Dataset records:
╭──
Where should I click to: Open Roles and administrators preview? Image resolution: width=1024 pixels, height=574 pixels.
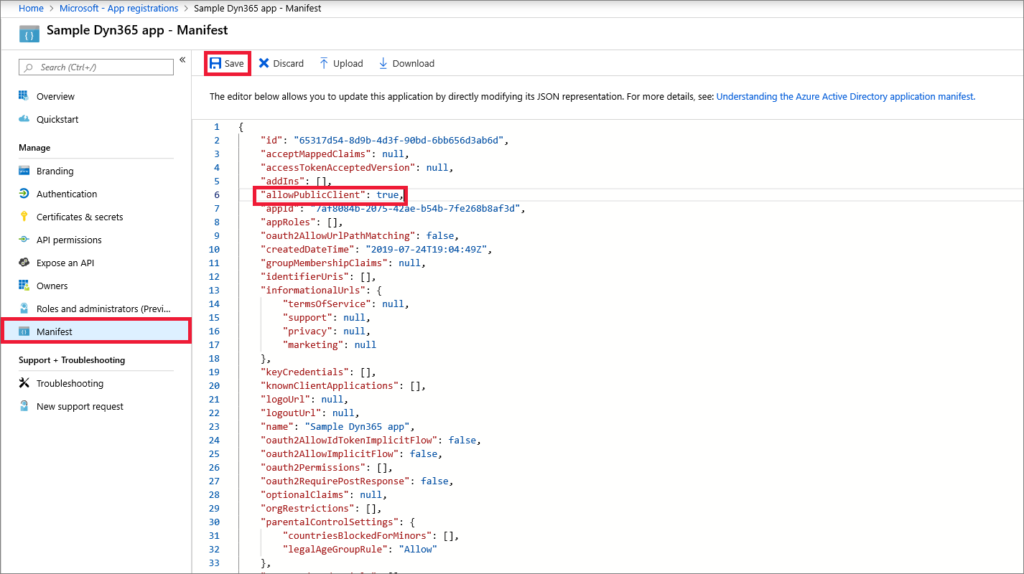[x=104, y=309]
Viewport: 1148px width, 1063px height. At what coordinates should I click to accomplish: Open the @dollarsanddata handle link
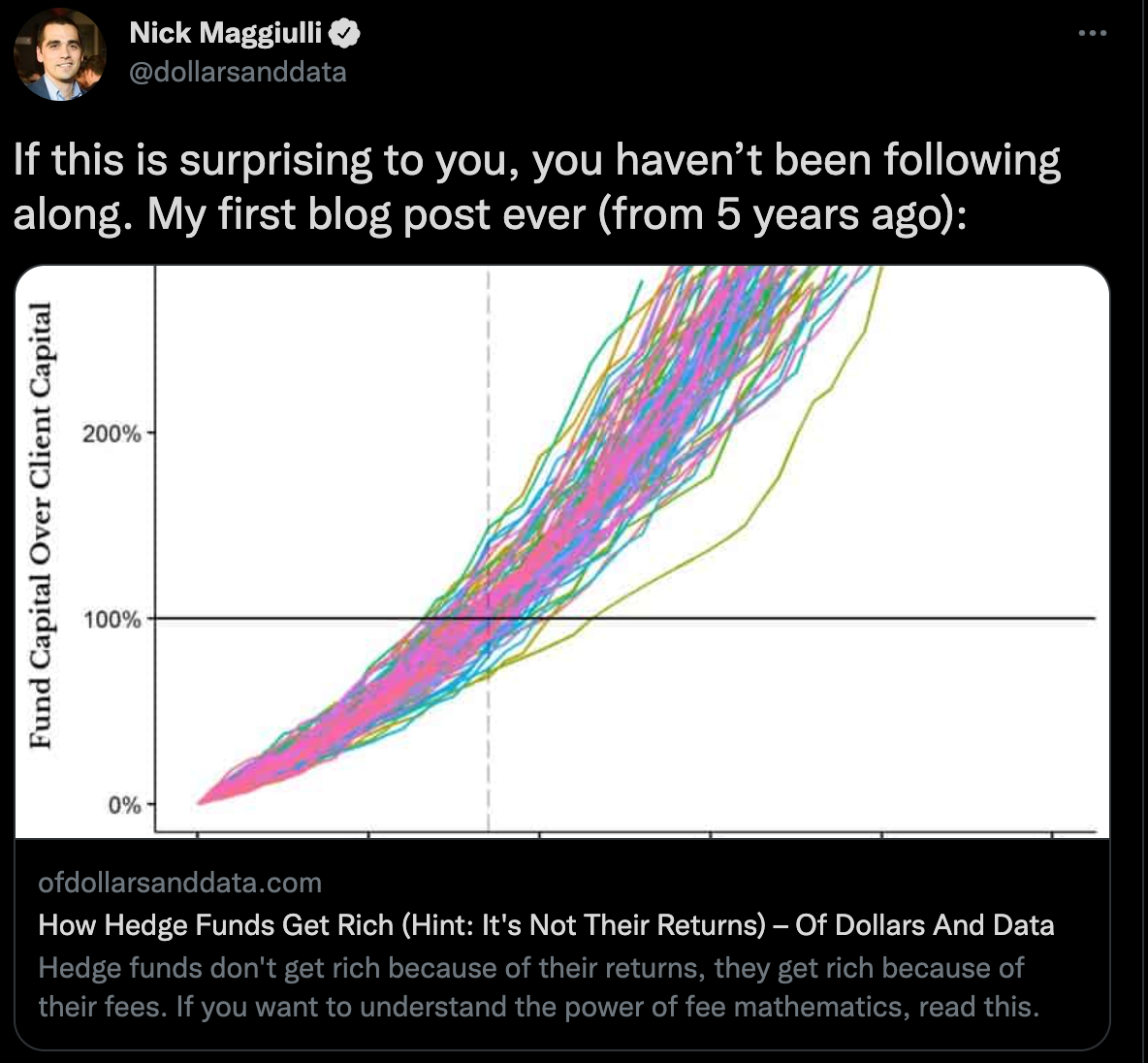click(238, 72)
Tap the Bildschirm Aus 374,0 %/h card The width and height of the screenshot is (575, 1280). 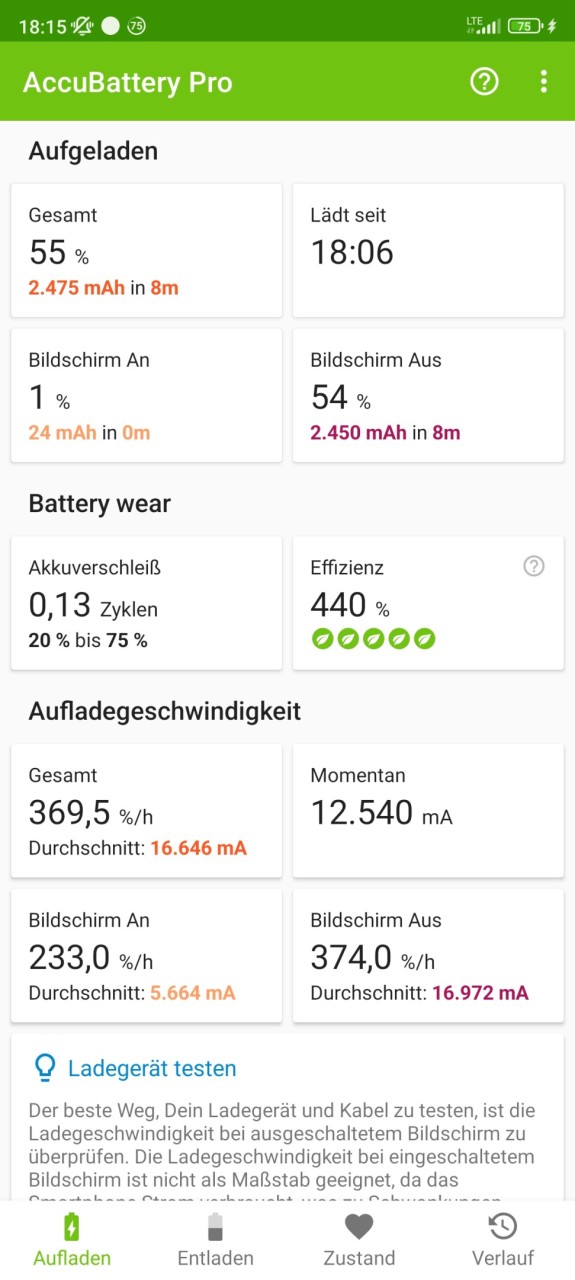click(x=428, y=955)
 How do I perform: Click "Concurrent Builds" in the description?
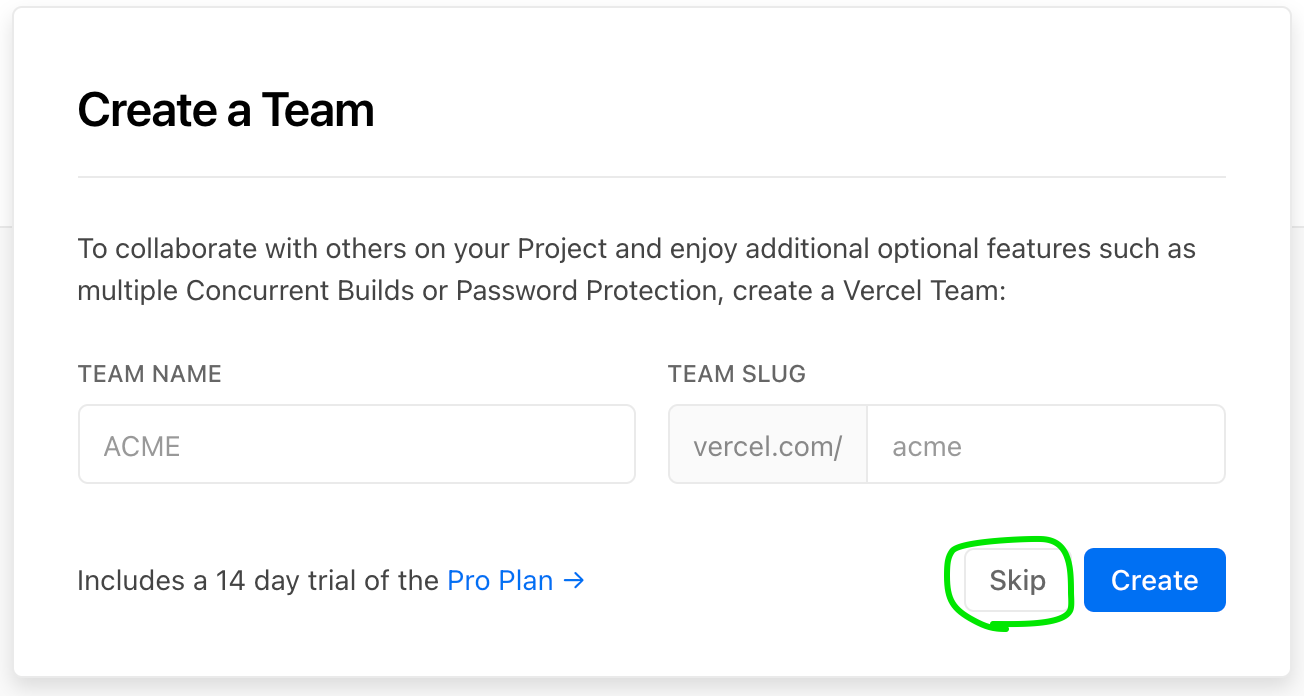click(316, 291)
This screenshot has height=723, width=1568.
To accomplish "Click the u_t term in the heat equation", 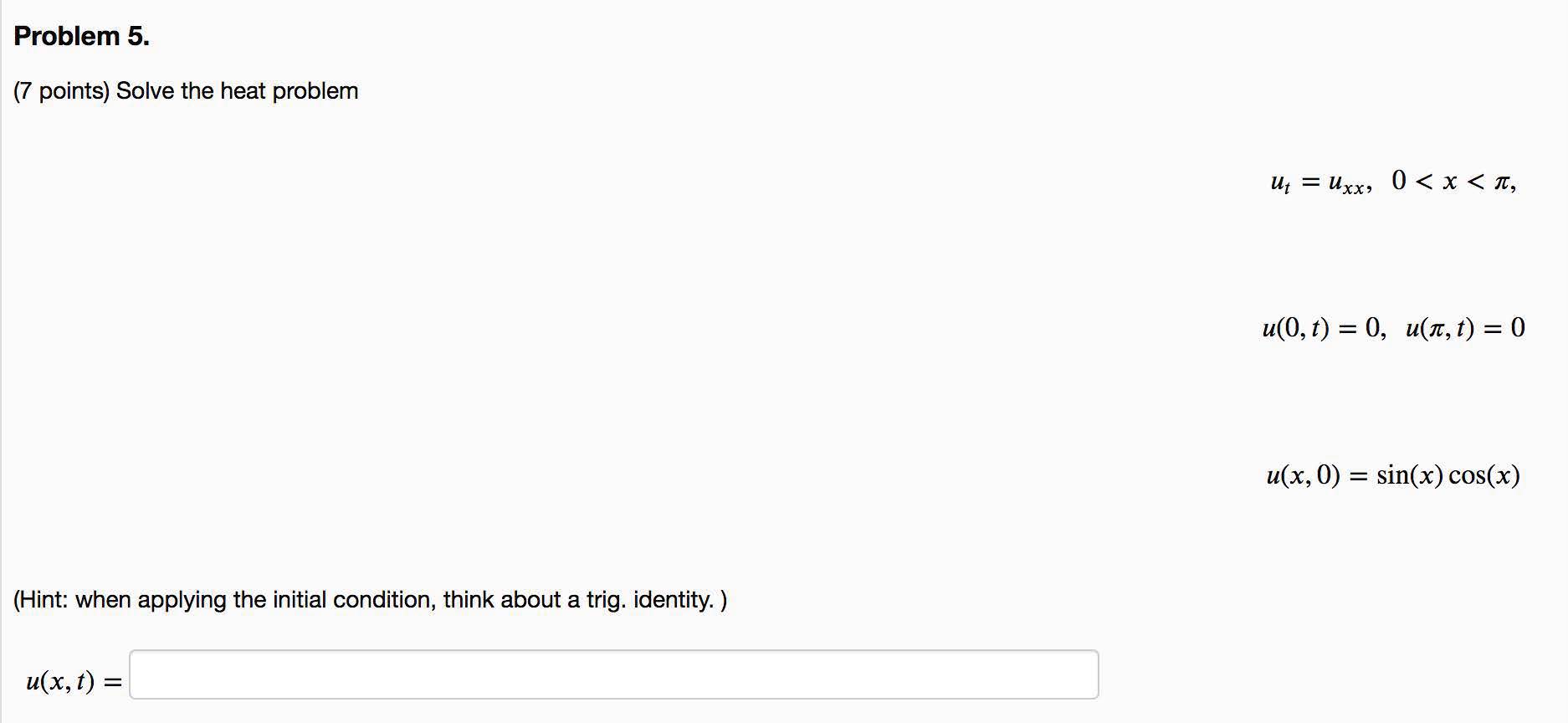I will pos(1280,182).
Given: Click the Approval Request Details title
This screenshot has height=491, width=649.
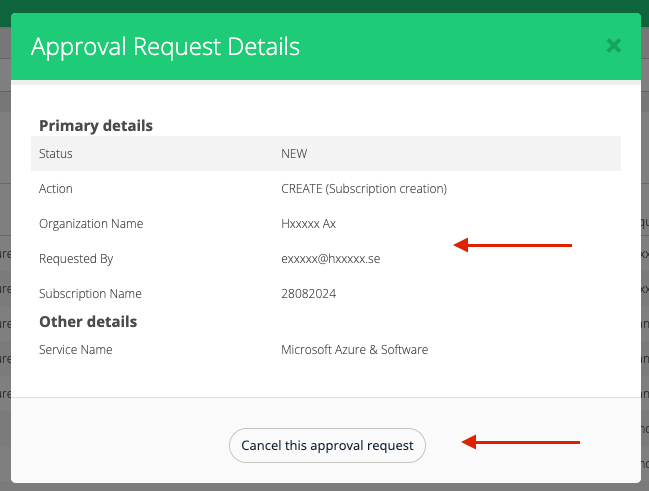Looking at the screenshot, I should pos(165,46).
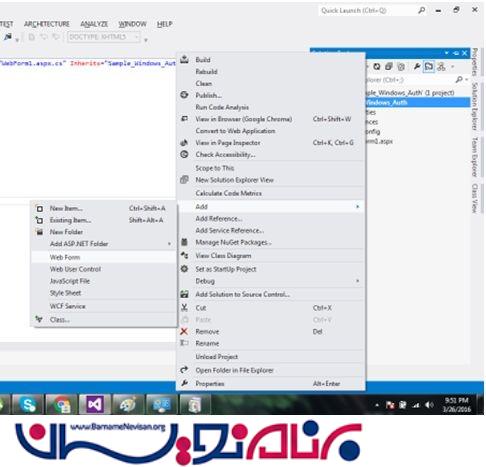Open Chrome from the taskbar
The image size is (486, 467).
[62, 404]
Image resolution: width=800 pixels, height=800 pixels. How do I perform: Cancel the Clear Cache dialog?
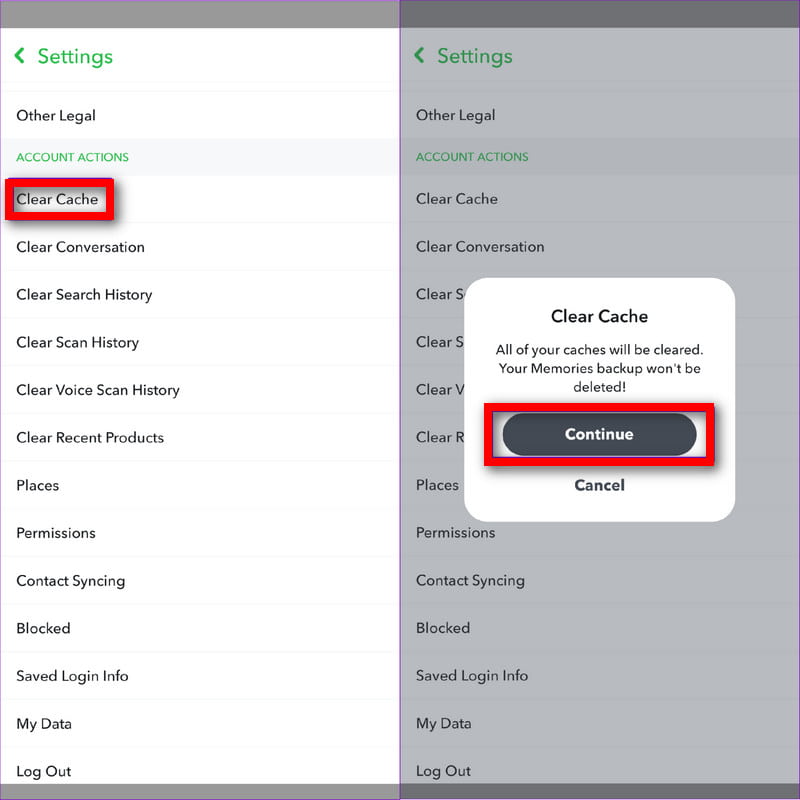[599, 485]
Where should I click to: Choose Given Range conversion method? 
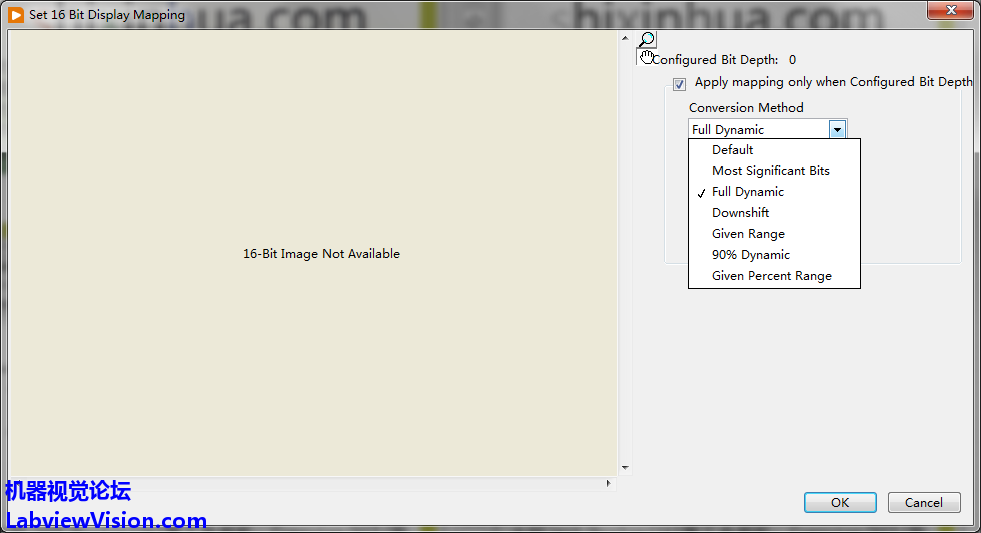click(748, 234)
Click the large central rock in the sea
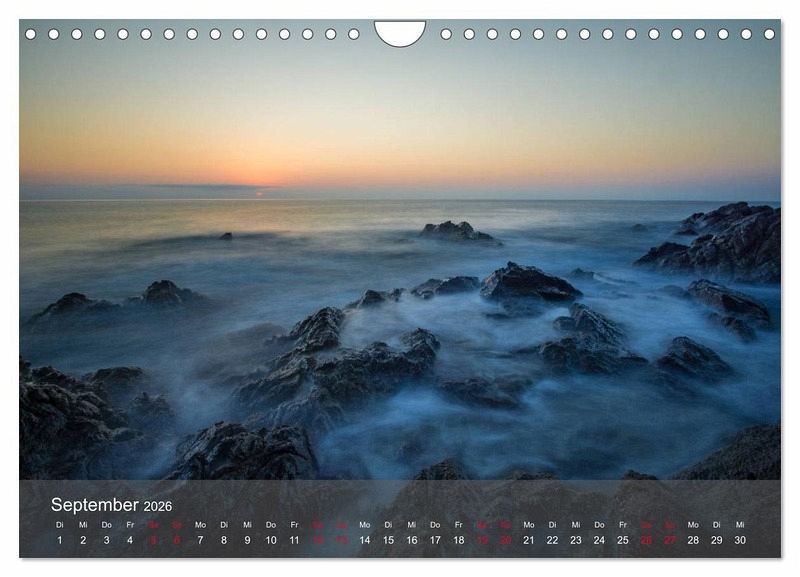Screen dimensions: 800x577 tap(528, 283)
╰──
Each line from the one that holds "Given: Click the" through the final line of the data must be retyped exactly; the pictures must not appear.

Given: Click the Approval Request Details title
This screenshot has height=491, width=649.
Looking at the screenshot, I should pos(165,46).
Open Chrome from the taskbar
The image size is (486, 467).
[62, 404]
Image resolution: width=800 pixels, height=800 pixels. How do I perform: Cancel the Clear Cache dialog?
[599, 485]
Where should I click to: Choose Given Range conversion method? 
click(748, 234)
Click the large central rock in the sea
Screen dimensions: 800x577 tap(528, 283)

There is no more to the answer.